Aslı Sergi Güneş: “Biz esnafların devletten ve belediyelerden destek alması gerekiyor”

"Ekonominin geldiği bu nokta bizi kötü etkiliyor. Mal alımlarımız azaldı, farklı arayışlar içerisine girdik. Her şey döviz bazında, kiramız da buna dahil. Benim yaptığım ürünler özel ve içerikleri farklı olduğu için mal temini konusunda bu durum bana daha da olumsuz yansıyor. Daha önce yurt dışından getirdiğim ürünlerim vardı, artık getiremiyorum. Bu nedenle burada alternatifler aramaya başladım. Eskisi gibi müşteriler de fazla gelmiyor. Öğrencilerin gelmesiyle birlikte biraz rahatladık ama yaz boyunca, herkes tatilde olduğu için, oldukça zor günler geçirdik. Biz esnafların devletten ve belediyelerden destek alması gerekiyor. Hiçbirimiz iş yerlerimizi kapatmak için açmadık. Hepimizin hayalleri ve hedefleri var."

Olgun Şila: “Günümüzde alım gücü çok düşük seviyede kaldı”

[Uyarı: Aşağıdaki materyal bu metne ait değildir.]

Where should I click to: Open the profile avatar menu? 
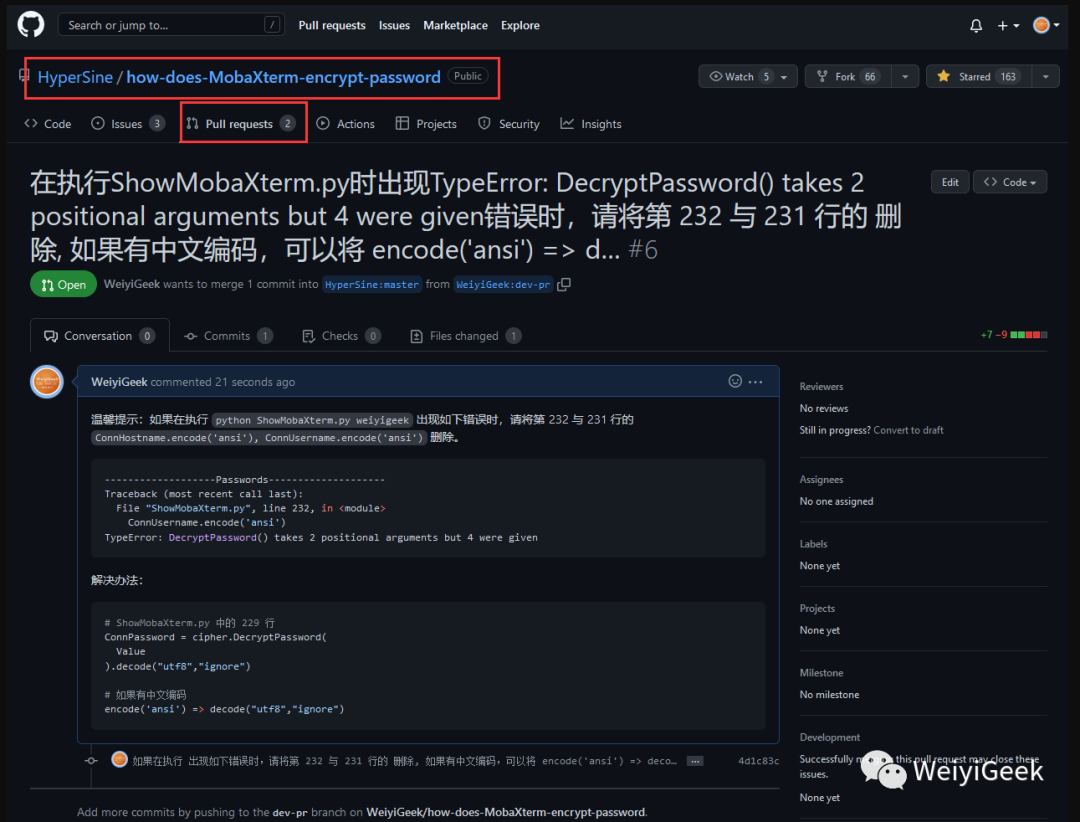pos(1046,25)
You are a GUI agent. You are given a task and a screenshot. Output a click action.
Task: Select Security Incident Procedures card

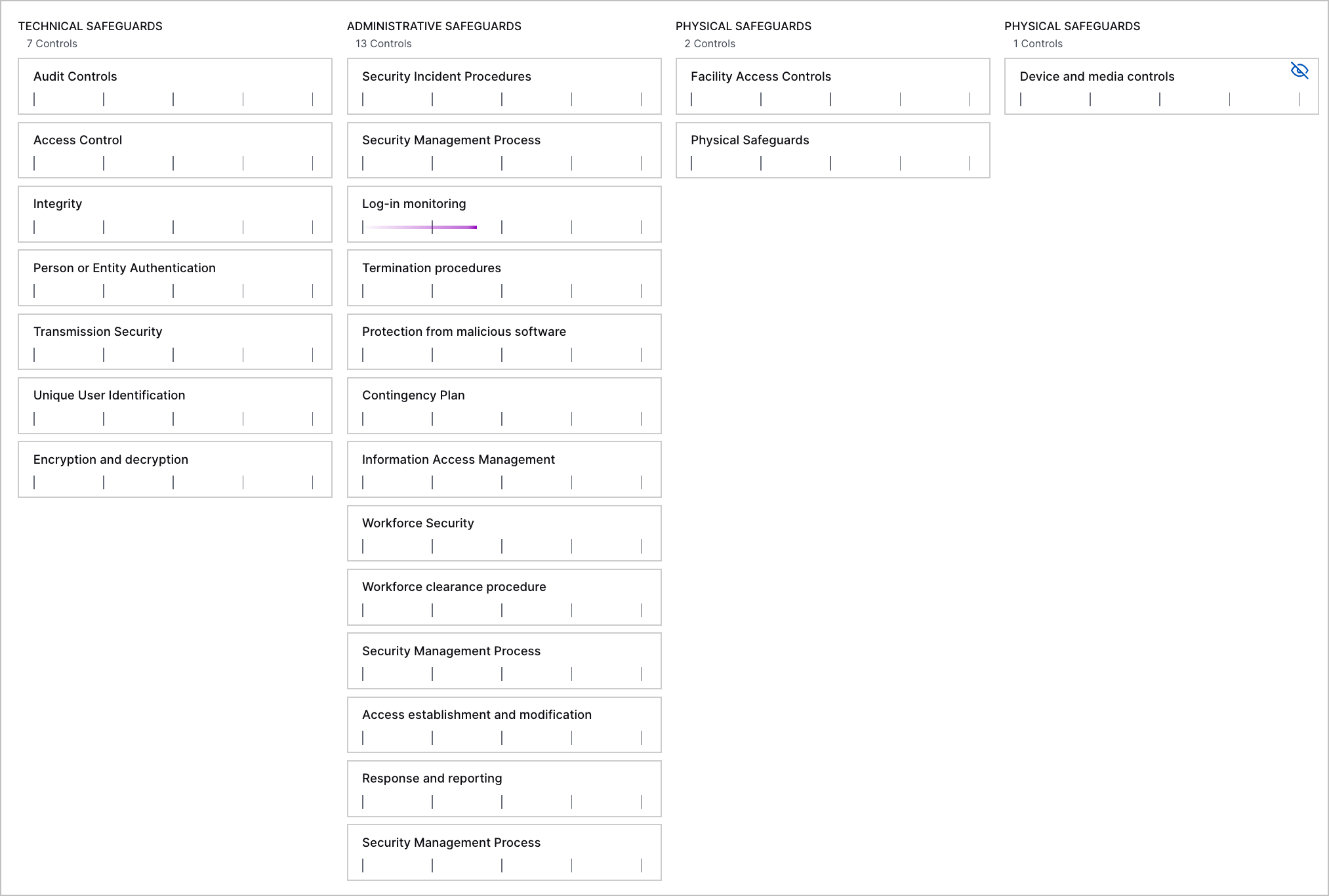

"Herkes önce gıda alışverişine yöneliyor. Bir kilo kıyma bin TL oldu, kaç aile alıp çocuğuna yedirebilir? İnsanlar kendi temel ihtiyaçlarından kısmadan gelip ayakkabı alacak durumda değil. Önce hayati öneme sahip ihtiyaçlarını, yani gıdasını karşılıyor, ayakkabı gibi diğer ihtiyaçlarını ise ancak sonrasında alabiliyor. Giyim sektöründeki arkadaşlarımızdan da aynı şikayetleri duyuyoruz. Örneğin okullar açıldı; eskiden bu dönemlerde bir canlılık olurdu, ancak günümüzde alım gücü çok düşük seviyede kaldı. Kazancımız sadece gıda masraflarımızı karşılamaya yetiyor. Önceliğimiz hayatı idame ettirmek; giyim kuşama ancak ondan sonra sıra geliyor. İyi bir durumda değiliz, memnuniyet verici bir alışveriş ortamı yok."